Source text:
::::::::
On shooting house cats: A comment and an anecdote.

First, the comment: People here, myself among them, have remarked upon the supposed visual deficiencies of the hapless policeman; what about the defective eyesight of the original complainers?

The anecdote: I don't think anyone here needs reminding that R. A. Heinlein was a serious, heavy-duty ailurophile. Even so, he contemplated shooting a domestic kitty dead, at least once.

Mr. H was on the Navy pistol team back in the 20s or 30s, I believe. A good shot, in other words. In later life he kept his pistol in the house, but well-greased, disassembled and securely stored. Why not, there were few nasty criminals roaming around in the 50s. IIRC, there were only two occasions which prompted him to assemble the piece and load it:


1.A feral cat was terrorizing, and beating up upon, Mr. H's own kittycat. I imagine that he thought, as do I, that there are good kitties and bad kitties, just as there are good humans and bad humans. I think the outcome was an anticlimax; the bad kitty went away before being shot, and never came back.
::::::::
Your goal: Could you copy, word for word, the stretch of the house-cat piece above from "1.A feral cat" through "never came back."?
::::::::
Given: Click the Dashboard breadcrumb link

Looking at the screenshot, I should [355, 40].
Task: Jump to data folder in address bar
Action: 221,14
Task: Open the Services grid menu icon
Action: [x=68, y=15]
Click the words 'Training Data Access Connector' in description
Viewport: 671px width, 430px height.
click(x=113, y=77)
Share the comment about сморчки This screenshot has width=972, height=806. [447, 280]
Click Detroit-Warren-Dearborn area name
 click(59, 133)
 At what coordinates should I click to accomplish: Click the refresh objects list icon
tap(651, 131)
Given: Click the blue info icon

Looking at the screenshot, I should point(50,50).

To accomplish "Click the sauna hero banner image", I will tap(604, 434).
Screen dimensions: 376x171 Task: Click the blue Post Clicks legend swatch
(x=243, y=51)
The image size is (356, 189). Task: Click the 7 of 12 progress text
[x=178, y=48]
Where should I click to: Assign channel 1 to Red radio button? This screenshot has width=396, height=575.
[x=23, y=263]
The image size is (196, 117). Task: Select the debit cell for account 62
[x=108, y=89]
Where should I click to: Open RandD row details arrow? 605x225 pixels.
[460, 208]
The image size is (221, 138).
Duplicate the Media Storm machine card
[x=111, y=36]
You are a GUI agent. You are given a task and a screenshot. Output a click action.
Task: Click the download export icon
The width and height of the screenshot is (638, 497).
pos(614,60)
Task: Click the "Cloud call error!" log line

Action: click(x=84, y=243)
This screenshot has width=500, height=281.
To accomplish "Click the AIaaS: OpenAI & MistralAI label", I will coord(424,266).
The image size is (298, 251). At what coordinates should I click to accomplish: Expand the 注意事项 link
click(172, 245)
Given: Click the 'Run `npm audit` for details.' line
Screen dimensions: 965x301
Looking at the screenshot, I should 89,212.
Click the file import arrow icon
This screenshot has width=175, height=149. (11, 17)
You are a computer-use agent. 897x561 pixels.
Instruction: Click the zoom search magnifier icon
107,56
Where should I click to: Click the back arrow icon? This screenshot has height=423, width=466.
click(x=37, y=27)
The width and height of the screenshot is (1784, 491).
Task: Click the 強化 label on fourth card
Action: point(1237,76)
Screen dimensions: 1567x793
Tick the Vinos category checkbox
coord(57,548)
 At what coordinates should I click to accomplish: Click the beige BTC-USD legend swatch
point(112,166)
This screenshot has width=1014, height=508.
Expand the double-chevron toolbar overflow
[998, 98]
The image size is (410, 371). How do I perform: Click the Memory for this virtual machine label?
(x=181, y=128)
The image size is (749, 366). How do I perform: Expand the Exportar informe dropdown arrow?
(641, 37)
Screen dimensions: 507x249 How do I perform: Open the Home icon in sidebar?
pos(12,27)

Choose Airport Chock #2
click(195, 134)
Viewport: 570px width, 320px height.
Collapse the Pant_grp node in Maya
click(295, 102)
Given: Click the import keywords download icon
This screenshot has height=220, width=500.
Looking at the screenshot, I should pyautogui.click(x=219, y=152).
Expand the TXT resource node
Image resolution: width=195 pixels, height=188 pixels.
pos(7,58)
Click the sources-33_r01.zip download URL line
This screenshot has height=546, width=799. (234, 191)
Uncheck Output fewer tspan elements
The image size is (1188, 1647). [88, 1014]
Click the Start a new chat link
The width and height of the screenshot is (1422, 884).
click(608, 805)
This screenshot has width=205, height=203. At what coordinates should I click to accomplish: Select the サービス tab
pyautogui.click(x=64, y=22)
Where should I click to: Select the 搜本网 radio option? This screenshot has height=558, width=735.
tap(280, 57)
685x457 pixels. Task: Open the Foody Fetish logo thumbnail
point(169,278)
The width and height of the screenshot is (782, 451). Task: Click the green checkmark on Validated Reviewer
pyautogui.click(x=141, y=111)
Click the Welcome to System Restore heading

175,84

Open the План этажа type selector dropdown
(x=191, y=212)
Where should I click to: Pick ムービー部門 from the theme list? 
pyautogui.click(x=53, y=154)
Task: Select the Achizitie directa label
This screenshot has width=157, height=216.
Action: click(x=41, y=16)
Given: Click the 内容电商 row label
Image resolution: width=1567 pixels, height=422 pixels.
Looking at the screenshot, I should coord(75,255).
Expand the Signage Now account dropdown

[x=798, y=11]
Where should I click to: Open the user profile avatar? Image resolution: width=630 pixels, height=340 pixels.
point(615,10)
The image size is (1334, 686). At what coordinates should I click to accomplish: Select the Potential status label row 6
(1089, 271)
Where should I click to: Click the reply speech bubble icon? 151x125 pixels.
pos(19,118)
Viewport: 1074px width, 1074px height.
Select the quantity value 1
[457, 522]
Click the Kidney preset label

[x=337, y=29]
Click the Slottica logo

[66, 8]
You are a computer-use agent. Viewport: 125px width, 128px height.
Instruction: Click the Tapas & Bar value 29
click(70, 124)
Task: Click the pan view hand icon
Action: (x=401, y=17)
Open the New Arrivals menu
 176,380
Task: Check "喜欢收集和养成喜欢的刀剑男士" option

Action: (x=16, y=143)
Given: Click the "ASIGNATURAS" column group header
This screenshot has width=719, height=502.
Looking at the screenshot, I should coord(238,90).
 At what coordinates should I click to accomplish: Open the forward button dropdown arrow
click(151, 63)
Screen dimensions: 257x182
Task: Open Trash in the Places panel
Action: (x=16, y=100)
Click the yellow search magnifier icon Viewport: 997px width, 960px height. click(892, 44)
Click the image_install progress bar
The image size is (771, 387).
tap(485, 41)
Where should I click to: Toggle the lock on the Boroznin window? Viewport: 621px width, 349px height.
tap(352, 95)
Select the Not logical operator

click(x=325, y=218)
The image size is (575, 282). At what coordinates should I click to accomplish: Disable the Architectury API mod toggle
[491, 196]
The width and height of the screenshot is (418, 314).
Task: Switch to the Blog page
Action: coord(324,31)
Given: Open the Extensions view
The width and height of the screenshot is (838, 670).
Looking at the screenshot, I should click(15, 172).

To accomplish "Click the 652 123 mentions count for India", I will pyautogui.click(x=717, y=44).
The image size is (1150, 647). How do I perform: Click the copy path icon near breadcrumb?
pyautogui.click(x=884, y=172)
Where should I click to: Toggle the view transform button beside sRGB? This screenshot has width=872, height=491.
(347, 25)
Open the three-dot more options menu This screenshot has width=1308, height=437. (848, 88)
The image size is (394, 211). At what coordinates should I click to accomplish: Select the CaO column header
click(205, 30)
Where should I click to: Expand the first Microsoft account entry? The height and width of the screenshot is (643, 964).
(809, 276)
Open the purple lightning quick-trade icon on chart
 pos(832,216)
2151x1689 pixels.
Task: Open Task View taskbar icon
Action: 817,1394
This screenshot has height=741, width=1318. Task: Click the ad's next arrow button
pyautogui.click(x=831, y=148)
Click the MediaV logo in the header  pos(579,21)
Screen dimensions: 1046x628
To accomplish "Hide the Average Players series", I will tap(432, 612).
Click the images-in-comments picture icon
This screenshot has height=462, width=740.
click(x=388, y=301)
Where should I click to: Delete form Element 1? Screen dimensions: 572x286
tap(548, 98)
::::::::
Solution:
1.A feral cat was terrorizing, and beating up upon, Mr. H's own kittycat. I imagine that he thought, as do I, that there are good kitties and bad kitties, just as there are good humans and bad humans. I think the outcome was an anticlimax; the bad kitty went away before being shot, and never came back.